Squash: la PSA rinnova il formato delle sue fasi finali per dinamizzare il circuito

Atti e buoni piani Nicolas Reale Pubblicato il 03/09/2026

Lo squash professionale continua a modernizzare le proprie regole per rispondere alle aspettative delle emittenti televisive e del pubblico. La Professional Squash Association (PSA) ha ufficializzato un'importante ristrutturazione della formula di gioco per le PSA Squash Tour Finals. Studiata per intensificare lo spettacolo e aumentare la leggibilità del torneo, questa trasformazione modifica in profondità la fisionomia della competizione di fine stagione.

La fine dei calcoli: il passaggio all'eliminazione diretta

La modifica più visibile di questa riforma risiede nell'abbandono completo della tradizionale formula a "Round Robin", che vedeva i giocatori affrontarsi all'interno di due gironi da quattro partecipanti.

  • Un tabellone senza appello fin dal primo giorno: Il torneo adotta ormai un classico formato ad eliminazione diretta a partire dai quarti di finale. I migliori otto uomini e le migliori otto donne della classifica mondiale si trovano subito sotto pressione, senza alcuna rete di salvataggio in caso di passo falso iniziale.

  • Maggiore chiarezza: Per gli spettatori così come per le emittenti, le sfide e la posta in gioco di ogni incontro diventano immediatamente evidenti, eliminando i complessi calcoli di set o di punti tipici delle fasi a gironi.

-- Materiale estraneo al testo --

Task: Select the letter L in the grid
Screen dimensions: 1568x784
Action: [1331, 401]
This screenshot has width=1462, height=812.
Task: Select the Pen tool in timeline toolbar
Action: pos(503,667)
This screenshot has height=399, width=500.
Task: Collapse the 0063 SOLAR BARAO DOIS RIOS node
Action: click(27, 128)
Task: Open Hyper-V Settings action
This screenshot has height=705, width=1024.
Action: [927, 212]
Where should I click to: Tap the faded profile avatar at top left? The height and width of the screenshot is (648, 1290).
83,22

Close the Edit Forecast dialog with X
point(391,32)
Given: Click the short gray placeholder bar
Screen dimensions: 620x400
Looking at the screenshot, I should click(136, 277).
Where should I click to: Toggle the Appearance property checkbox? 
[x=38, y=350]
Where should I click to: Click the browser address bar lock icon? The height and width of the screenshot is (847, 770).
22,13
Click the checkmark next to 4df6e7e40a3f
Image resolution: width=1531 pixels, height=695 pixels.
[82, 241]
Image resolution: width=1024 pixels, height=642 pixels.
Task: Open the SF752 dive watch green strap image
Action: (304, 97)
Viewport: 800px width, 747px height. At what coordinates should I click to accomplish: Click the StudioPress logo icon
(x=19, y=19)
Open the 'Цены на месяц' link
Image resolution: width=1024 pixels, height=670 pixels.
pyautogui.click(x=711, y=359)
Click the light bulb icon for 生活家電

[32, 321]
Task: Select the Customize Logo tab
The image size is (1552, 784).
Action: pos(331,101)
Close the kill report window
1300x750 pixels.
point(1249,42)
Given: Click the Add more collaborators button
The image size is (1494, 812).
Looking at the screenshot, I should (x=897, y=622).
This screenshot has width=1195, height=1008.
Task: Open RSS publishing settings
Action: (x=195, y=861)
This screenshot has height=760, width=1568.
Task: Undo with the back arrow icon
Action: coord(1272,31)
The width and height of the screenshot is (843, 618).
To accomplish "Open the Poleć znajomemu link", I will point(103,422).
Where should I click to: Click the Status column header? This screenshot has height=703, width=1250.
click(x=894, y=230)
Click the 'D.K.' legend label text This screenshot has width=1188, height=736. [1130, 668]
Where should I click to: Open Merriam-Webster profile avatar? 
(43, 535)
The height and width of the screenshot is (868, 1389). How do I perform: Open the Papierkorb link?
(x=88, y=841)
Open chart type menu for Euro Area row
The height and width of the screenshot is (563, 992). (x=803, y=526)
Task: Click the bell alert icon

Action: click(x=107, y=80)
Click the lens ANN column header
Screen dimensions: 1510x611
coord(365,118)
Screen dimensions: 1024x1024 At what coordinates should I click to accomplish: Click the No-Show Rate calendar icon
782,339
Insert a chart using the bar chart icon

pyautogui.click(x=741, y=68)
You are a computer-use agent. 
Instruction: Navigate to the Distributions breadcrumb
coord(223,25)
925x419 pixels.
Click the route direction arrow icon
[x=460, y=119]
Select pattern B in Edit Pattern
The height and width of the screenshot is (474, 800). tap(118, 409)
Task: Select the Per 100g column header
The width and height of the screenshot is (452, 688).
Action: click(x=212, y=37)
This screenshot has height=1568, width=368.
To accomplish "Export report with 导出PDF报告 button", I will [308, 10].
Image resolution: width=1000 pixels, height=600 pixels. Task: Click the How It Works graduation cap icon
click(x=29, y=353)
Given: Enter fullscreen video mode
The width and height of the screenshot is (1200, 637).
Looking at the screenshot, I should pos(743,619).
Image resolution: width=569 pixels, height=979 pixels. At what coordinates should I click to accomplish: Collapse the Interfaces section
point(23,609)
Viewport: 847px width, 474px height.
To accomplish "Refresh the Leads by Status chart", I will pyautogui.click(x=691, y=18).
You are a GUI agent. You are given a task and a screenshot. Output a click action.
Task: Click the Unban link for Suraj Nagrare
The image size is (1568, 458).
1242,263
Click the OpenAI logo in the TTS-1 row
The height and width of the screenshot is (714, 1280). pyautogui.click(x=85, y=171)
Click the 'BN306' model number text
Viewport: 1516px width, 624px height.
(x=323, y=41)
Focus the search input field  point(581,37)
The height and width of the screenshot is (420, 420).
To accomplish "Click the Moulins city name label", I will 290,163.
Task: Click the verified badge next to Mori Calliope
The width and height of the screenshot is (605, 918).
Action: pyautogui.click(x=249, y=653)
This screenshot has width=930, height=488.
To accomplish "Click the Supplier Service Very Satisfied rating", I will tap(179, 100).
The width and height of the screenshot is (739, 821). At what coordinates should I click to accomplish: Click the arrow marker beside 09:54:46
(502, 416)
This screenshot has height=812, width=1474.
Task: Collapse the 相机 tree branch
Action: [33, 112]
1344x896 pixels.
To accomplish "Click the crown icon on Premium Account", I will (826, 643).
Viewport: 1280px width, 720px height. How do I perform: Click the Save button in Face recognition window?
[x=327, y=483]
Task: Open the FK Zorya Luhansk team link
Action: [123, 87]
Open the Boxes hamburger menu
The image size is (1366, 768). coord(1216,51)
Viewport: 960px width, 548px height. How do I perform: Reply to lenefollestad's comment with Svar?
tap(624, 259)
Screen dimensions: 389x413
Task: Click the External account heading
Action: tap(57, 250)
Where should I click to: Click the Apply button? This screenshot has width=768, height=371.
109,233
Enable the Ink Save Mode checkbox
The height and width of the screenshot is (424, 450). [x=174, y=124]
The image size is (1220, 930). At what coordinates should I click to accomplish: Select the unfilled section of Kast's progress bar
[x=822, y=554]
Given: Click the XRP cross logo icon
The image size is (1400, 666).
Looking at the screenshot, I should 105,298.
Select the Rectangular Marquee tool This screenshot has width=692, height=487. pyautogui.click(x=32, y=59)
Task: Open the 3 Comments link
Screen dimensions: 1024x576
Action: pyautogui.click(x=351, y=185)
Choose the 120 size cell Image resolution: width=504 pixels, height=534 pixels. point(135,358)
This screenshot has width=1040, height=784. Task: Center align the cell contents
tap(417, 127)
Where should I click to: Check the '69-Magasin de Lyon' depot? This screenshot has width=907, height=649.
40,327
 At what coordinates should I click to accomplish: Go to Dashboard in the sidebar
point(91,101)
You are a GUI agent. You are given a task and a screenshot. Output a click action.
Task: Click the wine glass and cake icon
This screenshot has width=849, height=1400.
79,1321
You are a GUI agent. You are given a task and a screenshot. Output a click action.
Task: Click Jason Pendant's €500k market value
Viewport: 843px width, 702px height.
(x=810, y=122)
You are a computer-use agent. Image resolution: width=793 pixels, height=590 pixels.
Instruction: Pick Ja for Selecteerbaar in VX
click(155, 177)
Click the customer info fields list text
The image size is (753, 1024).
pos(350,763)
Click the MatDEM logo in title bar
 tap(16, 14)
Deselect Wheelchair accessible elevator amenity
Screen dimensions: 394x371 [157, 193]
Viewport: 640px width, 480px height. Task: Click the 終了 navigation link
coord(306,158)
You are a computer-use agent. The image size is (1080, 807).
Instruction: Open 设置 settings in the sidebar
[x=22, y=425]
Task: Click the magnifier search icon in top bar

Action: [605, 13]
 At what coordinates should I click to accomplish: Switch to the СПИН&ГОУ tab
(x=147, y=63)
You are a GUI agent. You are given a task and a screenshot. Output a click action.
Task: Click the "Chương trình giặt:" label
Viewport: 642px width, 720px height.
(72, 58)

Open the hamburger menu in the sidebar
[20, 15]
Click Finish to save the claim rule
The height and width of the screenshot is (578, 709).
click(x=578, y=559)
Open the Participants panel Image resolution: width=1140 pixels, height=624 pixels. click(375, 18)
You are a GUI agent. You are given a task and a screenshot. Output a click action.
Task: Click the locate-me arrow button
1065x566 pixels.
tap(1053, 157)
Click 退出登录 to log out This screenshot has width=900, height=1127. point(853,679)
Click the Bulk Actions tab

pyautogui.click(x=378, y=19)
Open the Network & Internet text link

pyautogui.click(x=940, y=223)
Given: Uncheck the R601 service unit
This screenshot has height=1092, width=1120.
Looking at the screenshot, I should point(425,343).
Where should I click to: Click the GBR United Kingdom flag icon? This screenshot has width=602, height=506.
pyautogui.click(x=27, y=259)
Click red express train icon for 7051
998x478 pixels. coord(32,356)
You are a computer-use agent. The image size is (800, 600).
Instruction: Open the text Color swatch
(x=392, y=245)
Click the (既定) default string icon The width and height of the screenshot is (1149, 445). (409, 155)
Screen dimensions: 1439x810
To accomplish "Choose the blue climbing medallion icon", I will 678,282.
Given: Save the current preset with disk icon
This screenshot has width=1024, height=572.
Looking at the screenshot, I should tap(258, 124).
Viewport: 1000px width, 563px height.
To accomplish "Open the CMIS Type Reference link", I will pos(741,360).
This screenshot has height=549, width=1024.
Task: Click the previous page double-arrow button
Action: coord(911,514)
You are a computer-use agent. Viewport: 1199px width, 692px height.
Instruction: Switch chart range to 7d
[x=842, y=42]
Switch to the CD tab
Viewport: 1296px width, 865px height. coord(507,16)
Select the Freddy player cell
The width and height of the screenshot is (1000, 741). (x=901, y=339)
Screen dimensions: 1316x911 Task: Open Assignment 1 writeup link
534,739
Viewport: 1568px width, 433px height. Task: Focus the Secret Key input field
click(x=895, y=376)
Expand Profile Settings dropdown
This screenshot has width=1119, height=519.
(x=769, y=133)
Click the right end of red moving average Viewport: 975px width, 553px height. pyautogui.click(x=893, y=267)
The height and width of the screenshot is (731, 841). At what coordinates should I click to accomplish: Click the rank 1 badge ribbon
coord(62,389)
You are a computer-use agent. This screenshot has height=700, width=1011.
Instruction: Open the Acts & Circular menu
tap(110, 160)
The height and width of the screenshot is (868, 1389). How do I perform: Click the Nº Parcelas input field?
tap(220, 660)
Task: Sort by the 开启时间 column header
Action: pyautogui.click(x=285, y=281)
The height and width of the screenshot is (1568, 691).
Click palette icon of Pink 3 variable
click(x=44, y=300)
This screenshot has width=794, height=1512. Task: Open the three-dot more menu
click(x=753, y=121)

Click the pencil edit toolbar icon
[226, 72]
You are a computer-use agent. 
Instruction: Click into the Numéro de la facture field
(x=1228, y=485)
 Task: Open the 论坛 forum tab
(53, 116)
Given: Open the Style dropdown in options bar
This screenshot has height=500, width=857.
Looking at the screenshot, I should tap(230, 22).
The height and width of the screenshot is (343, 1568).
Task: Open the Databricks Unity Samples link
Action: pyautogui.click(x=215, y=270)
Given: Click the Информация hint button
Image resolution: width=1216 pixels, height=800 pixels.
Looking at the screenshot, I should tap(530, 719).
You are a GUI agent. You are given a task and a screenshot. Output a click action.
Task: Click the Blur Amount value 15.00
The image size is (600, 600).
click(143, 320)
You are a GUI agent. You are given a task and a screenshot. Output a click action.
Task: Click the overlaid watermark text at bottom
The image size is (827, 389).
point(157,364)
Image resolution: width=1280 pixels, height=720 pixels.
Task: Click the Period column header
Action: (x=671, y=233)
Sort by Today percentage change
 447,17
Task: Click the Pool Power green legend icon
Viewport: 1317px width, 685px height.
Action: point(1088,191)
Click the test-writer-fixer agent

Uniformazione del "Best of 5" e arrivo della morte improvvisa

Per accentuare l'intensità sportiva, i vertici hanno armonizzato il formato delle partite e stravolto le regole tradizionali del tie-break.

  • Al meglio dei cinque game per tutti: Se in precedenza i primi turni e le fasi a gironi si disputavano al meglio dei tre game, l'intera competizione si gioca ora al "Best of 5", richiedendo agli atleti una tenuta fisica costante dal primo incontro fino alla finale.

  • Punto decisivo sul 10-10: La regola storica che richiedeva due punti di scarto per aggiudicarsi un parziale scompare per i primi quattro game. In caso di parità sul 10-10, si applica la morte improvvisa: il giocatore che conquista il punto successivo si aggiudica immediatamente il game (11-10), accentuando la tensione drammatica nei finali di set.

Tra esigenza atletica e imperativo televisivo

Questa ristrutturazione permette di condensare l'evento in quattro giorni intensi, offrendo al contempo un formato più diretto per gli spettatori. Tra partite ad eliminazione diretta e finali di set ad alta tensione, lo squash professionale conferma la volontà di proporre uno spettacolo dinamico e perfettamente calibrato per gli schermi.